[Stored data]
··········

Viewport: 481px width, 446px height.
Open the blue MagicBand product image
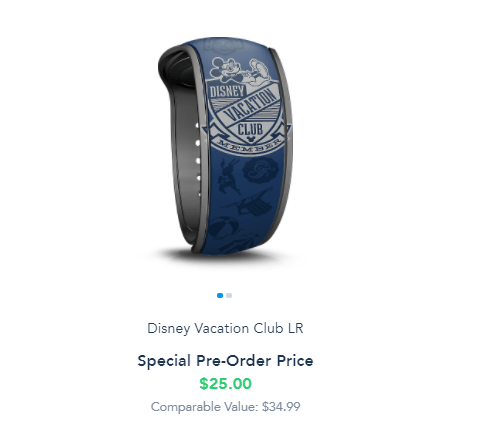point(225,146)
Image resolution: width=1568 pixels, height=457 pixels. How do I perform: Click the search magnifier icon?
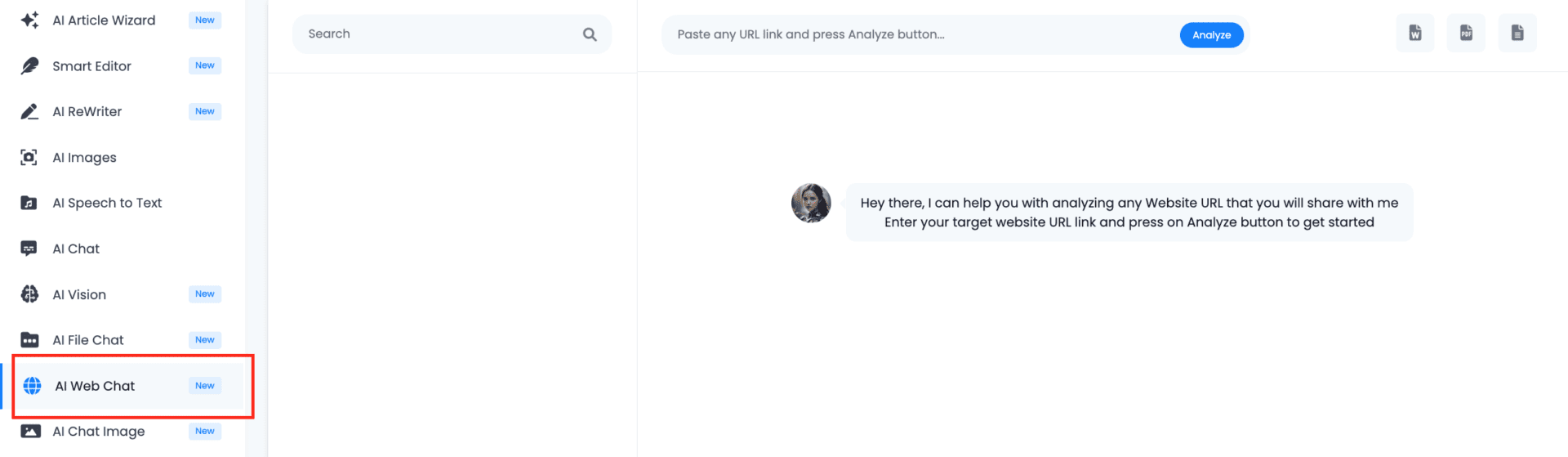[590, 34]
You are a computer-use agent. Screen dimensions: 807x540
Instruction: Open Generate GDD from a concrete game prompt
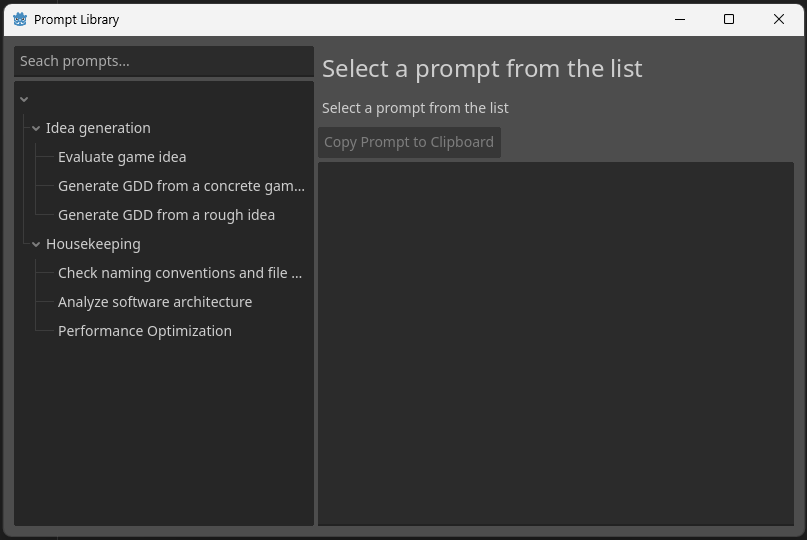[x=181, y=186]
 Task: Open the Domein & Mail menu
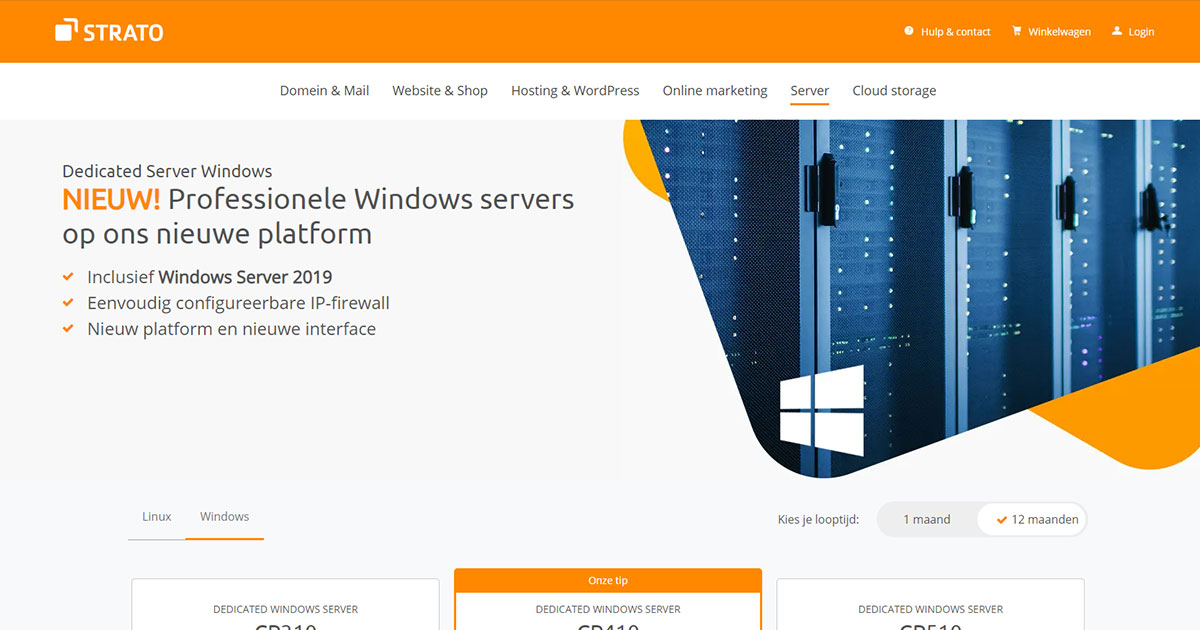(x=324, y=90)
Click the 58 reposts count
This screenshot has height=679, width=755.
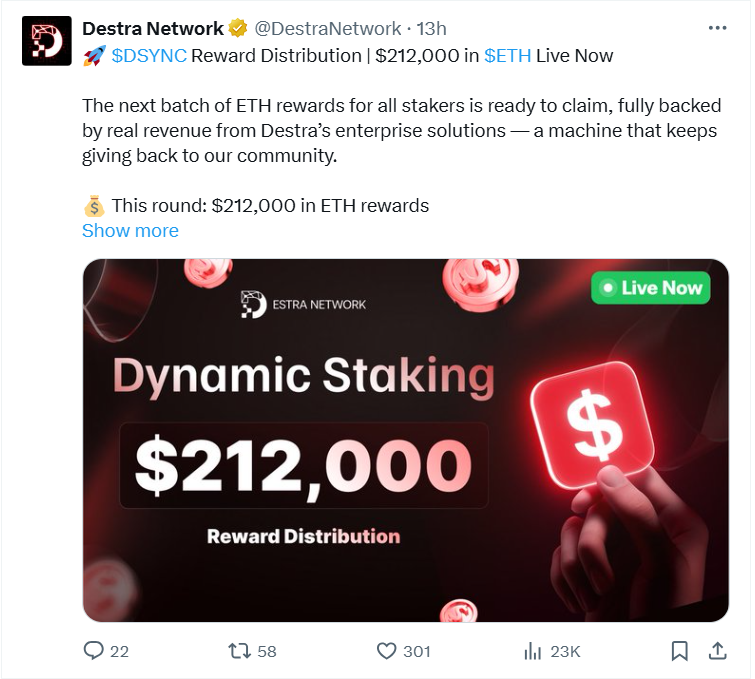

··········

» What you have to do
Each record above is to be restated exactly, with its pictures removed from the copy.

» Answer to this task
Viewport: 481px width, 446px height.
Open the blue MagicBand product image
point(225,146)
Image resolution: width=1568 pixels, height=457 pixels. How do I perform: Click the search magnifier icon?
[590, 34]
You are a computer-use agent. Screen dimensions: 807x540
Instruction: Open Generate GDD from a concrete game prompt
[x=181, y=186]
 Task: Open the Domein & Mail menu
(x=324, y=90)
Click the 58 reposts count
This screenshot has height=679, width=755.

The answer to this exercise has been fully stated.